Sans en avoir discuté avec la Ville de Montréal, le gouvernement Harper a en effet décidé de transformer ce symbole hors du commun, à la fin 2013, en un banal édifice administratif, fermé au public. Il s’agit d’un affront patrimonial, rien de moins.

Le dôme conçu pour Expo 67 par l’architecte Richard Buckminster Fuller abrite à l’heure actuelle le Musée de l’environnement, une mission éducative que le fédéral veut revoir afin de «mieux concentrer les ressources d’Environnement Canada sur les activités qui contribuent directement à l’exécution de son mandat».

Bien que le jupon idéologique des conservateurs dépasse comme toujours, soyons bien honnêtes, l’idée de réviser le mandat du musée n’est pas une hérésie en soi. Voilà une institution qui, malgré une quinzaine d’années d’existence, n’a jamais su trouver sa place dans la riche offre muséale de Montréal.

Plus ludiques et dynamiques, le Biodôme, l’Insectarium, le Jardin botanique et le Centre de sciences offrent en effet une bien plus grande valeur pédagogique que ce musée démodé, plus souvent axé sur les menaces qui pèsent sur l’environnement que sur ses richesses.

Mais le manque de pertinence du musée n’est pas, pour autant, un prétexte suffisant pour faire de l’ancien pavillon des États-Unis un insignifiant dôme à bureaux tenu à distance des Montréalais.
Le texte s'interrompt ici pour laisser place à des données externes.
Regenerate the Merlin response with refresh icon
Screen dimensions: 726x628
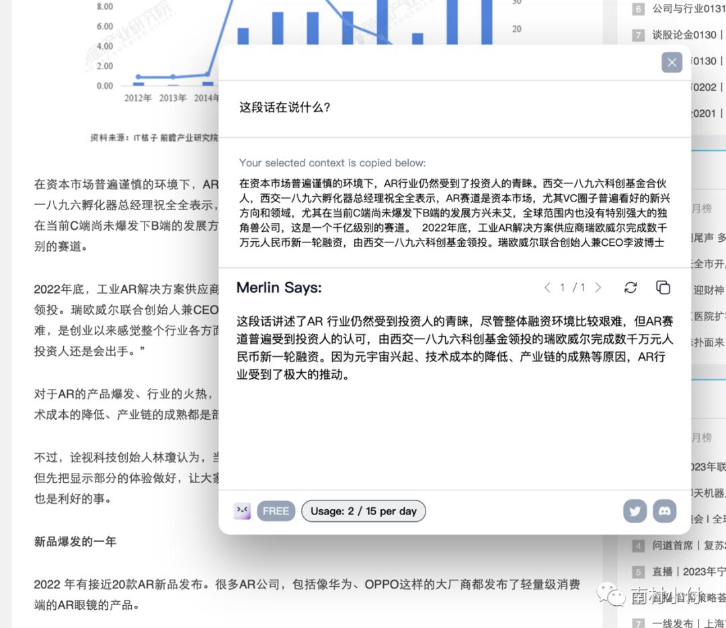click(631, 287)
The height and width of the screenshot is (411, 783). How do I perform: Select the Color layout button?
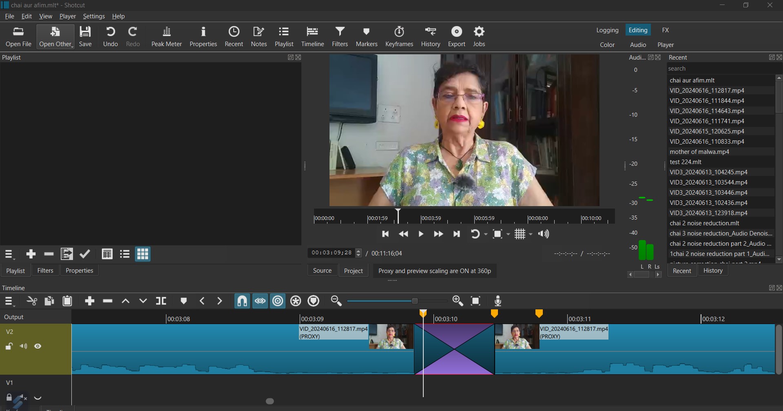[x=607, y=45]
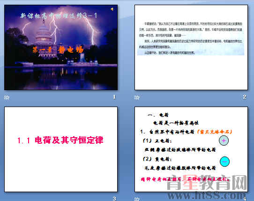
Task: Click the www.ht88.com watermark
Action: pyautogui.click(x=207, y=196)
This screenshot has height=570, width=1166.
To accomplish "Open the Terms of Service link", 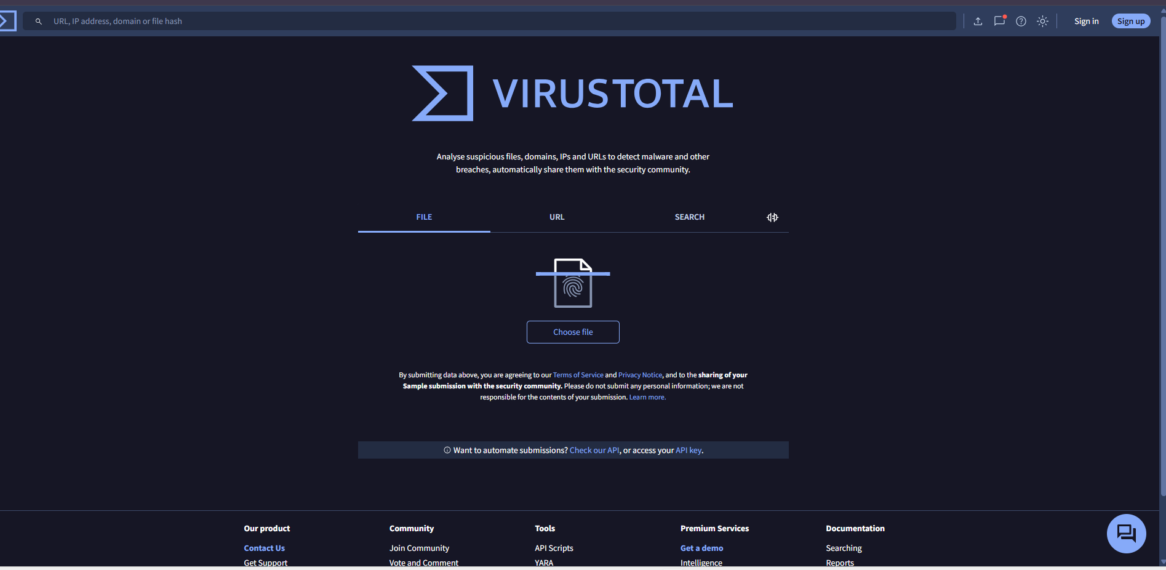I will [x=578, y=375].
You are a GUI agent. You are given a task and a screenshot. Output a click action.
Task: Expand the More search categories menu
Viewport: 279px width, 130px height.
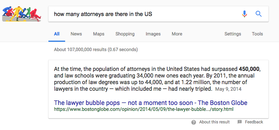[177, 34]
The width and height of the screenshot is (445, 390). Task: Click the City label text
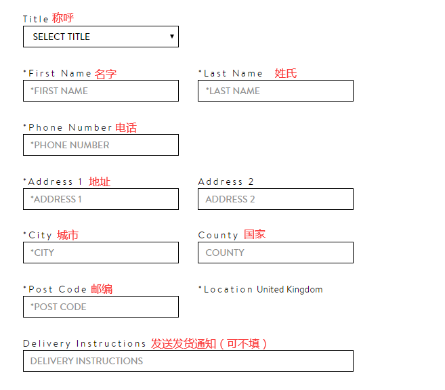coord(40,235)
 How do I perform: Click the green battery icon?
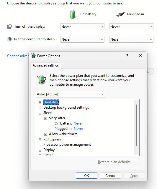tap(73, 14)

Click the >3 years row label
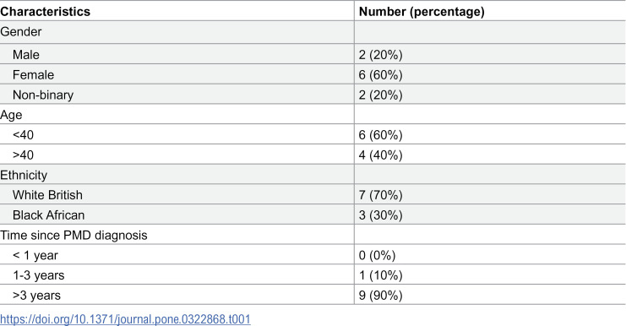(x=36, y=296)

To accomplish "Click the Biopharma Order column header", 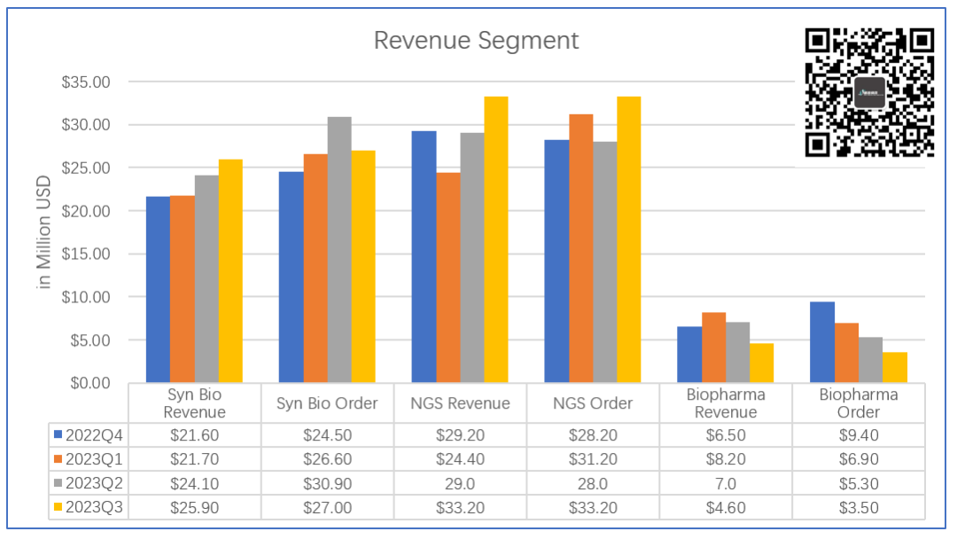I will [858, 403].
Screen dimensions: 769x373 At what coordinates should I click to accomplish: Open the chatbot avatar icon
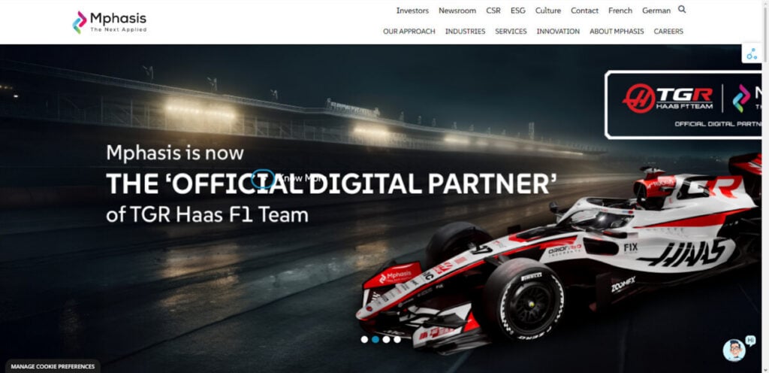pos(734,350)
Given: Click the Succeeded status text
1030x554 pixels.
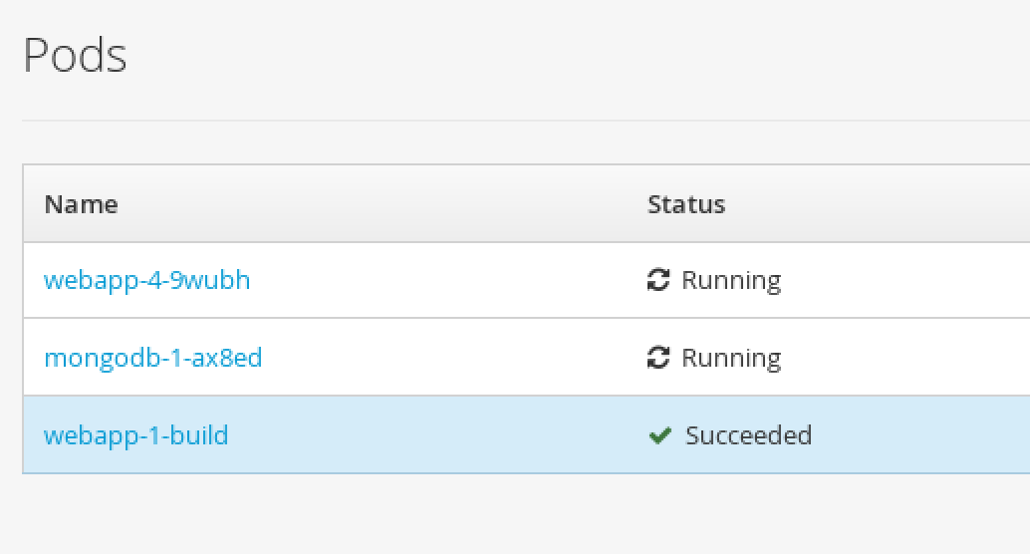Looking at the screenshot, I should tap(749, 435).
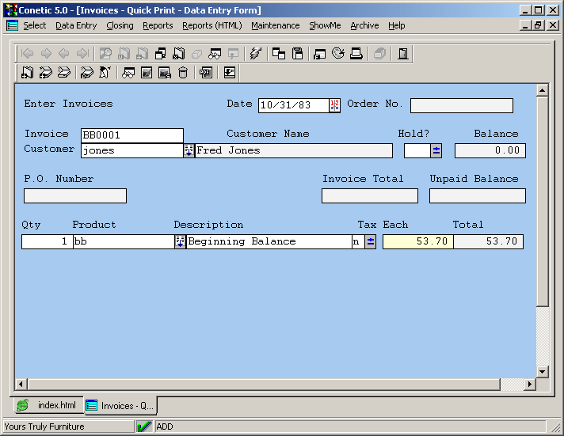
Task: Toggle the Hold? field selector
Action: pos(436,150)
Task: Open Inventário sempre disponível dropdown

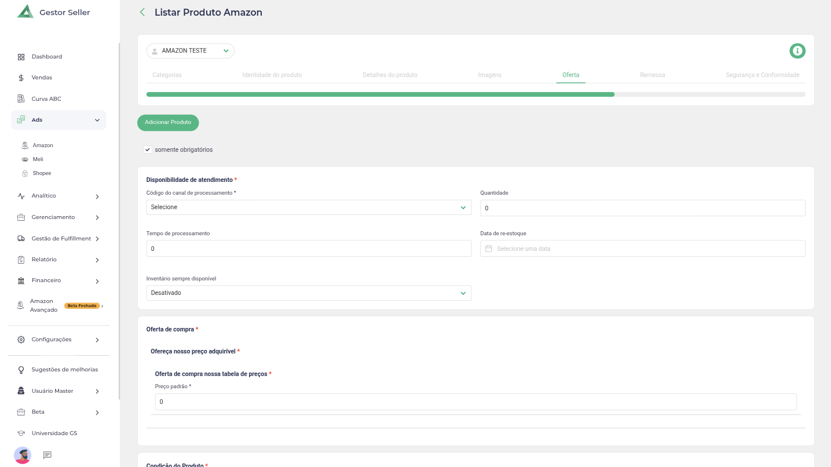Action: pos(309,293)
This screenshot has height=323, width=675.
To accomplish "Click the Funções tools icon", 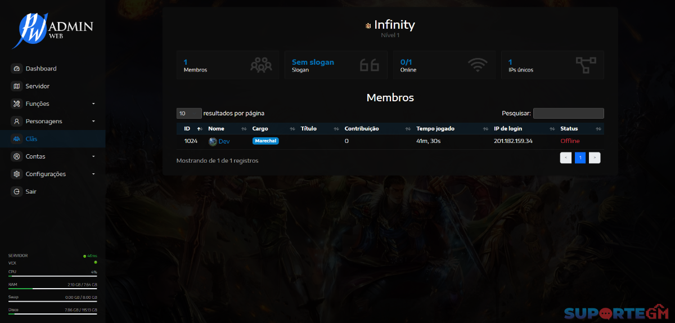I will pyautogui.click(x=16, y=104).
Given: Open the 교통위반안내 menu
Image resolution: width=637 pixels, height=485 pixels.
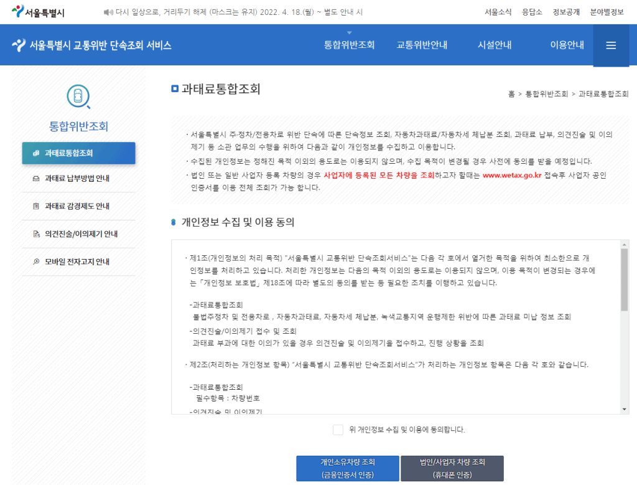Looking at the screenshot, I should 422,45.
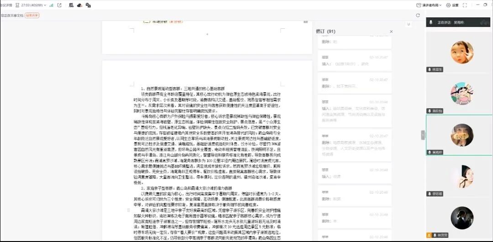The width and height of the screenshot is (493, 242).
Task: Click 结束共享 to stop sharing
Action: [32, 15]
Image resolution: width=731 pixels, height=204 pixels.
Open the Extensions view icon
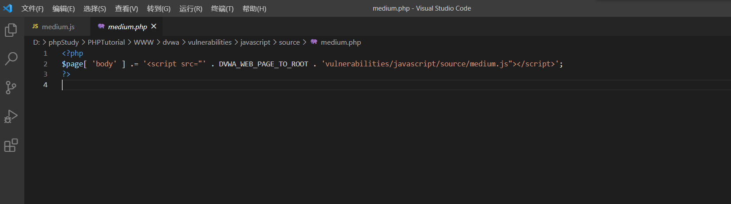(x=11, y=145)
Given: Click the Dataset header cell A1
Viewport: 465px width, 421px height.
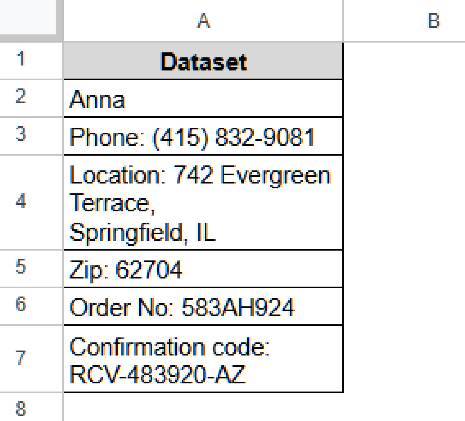Looking at the screenshot, I should [203, 60].
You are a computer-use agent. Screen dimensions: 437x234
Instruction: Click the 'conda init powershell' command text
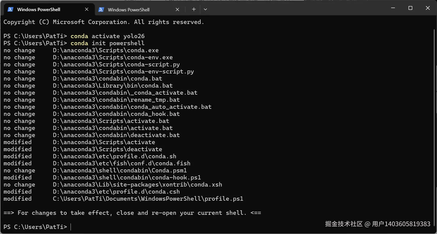108,43
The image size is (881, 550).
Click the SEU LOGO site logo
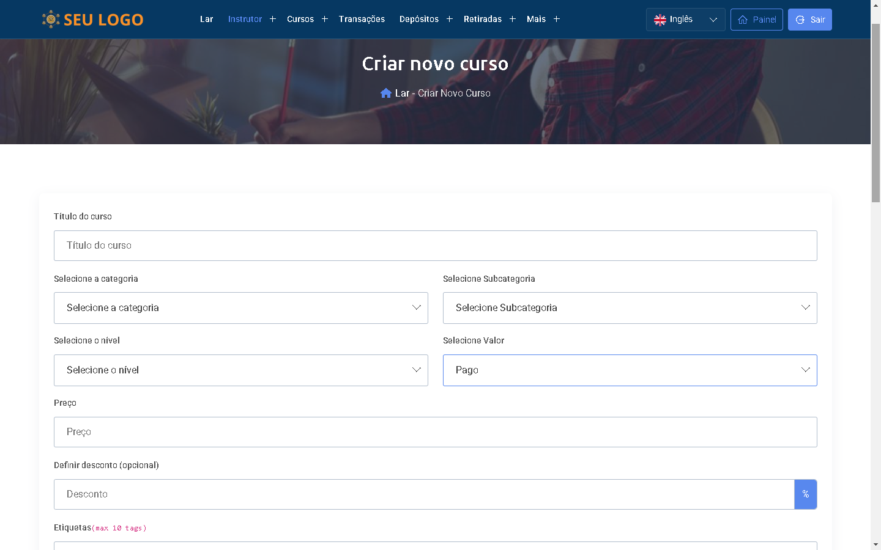coord(92,20)
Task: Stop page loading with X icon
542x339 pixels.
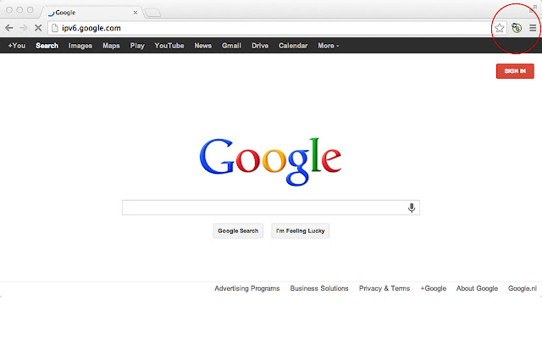Action: coord(38,28)
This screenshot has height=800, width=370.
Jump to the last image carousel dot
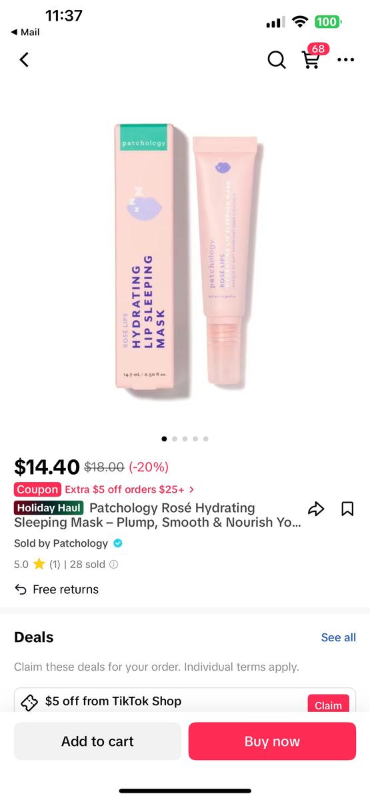click(206, 439)
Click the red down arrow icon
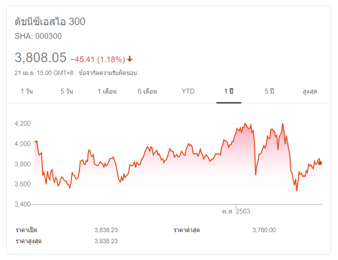The width and height of the screenshot is (338, 260). tap(130, 59)
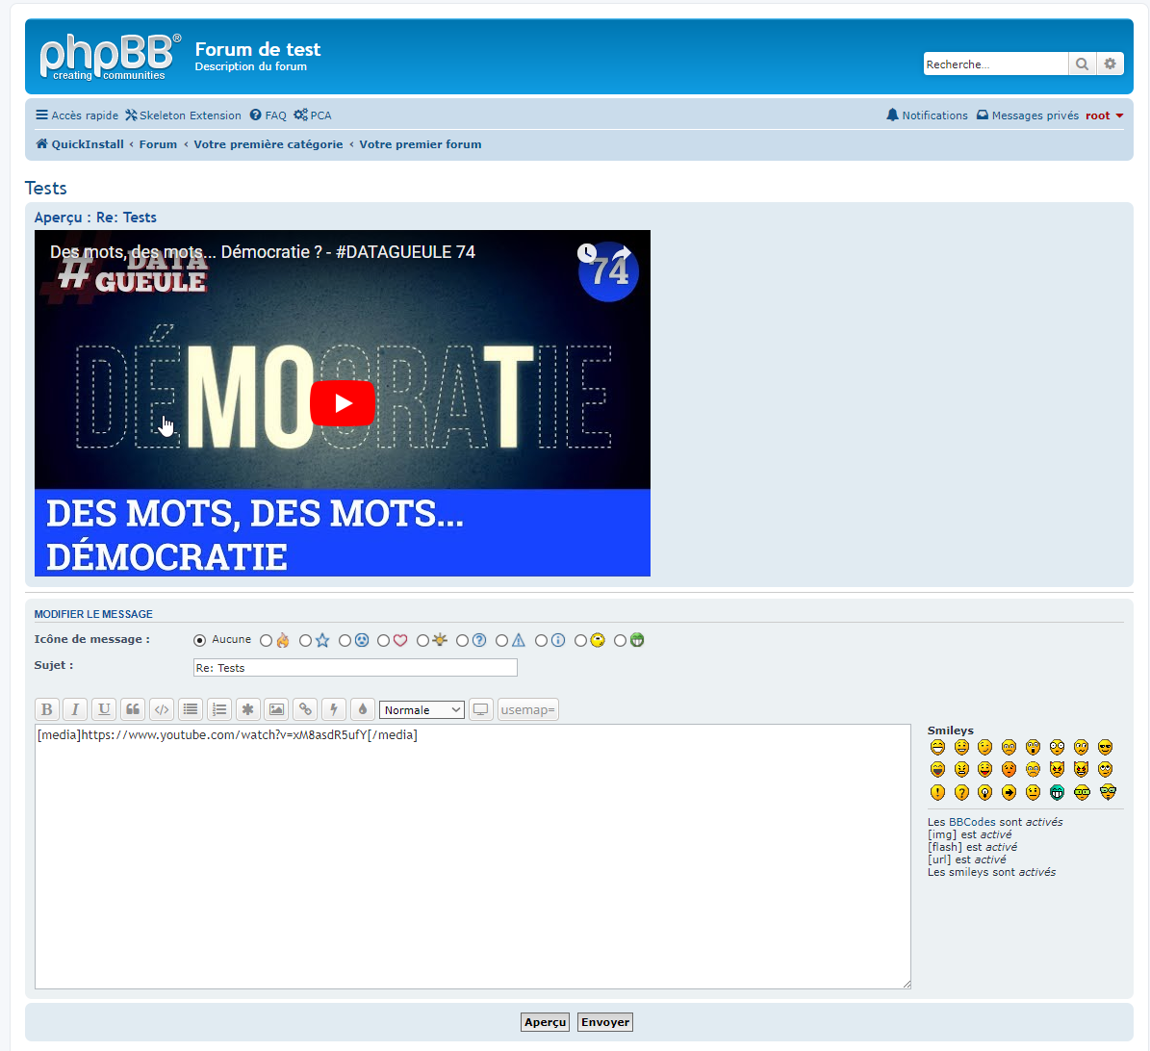The width and height of the screenshot is (1150, 1051).
Task: Open the Accès rapide quick links menu
Action: 77,115
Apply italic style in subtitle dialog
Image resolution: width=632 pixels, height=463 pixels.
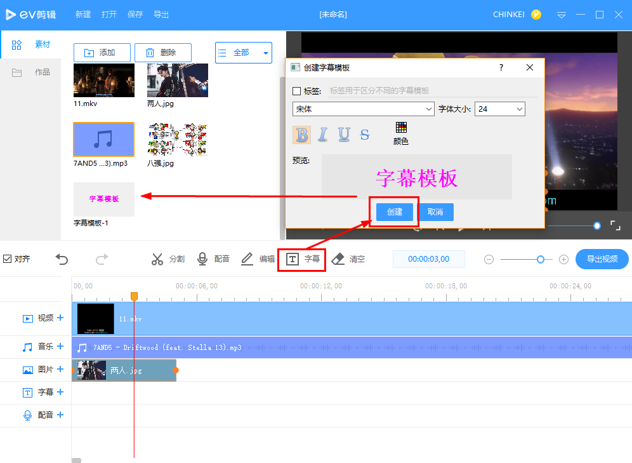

On parle tout de même ici d’un jalon de l’architecture contemporaine mondiale!

En outre, la décision de transformer ainsi la Biosphère porte atteinte à l’entente signée en 1990 avec Montréal, laquelle prévoit le maintien du musée et de l’accès public jusqu’en 2016, au moins. Il s’agissait alors du legs d’Ottawa pour les festivités du 350e.

Le gouvernement fédéral ne veut pas reconduire ladite entente? Il souhaite revoir la mission muséale des lieux? Fort bien, il lui reste encore quelque temps pour étudier la chose, s’entretenir avec Montréal, mener des consultations publiques.

Évidemment qu’en pleine période de compressions, cela coûterait plus cher que l’aménagement de quelques cubicules pour le Centre météorologique canadien. Mais Ottawa devra de toute façon investir en vue de 2017, alors que l’on célébrera les 375 ans de Montréal, les 150 ans de la Confédération et surtout… les 50 ans de l’Exposition universelle!

La Ville, pour sa part, a le devoir de se faire entendre sur le sujet. Mais plus encore, elle pourrait très bien profiter de l’occasion pour revoir, parallèlement, la vocation de ces îles sans véritable vocation depuis la fin de Terre des Hommes.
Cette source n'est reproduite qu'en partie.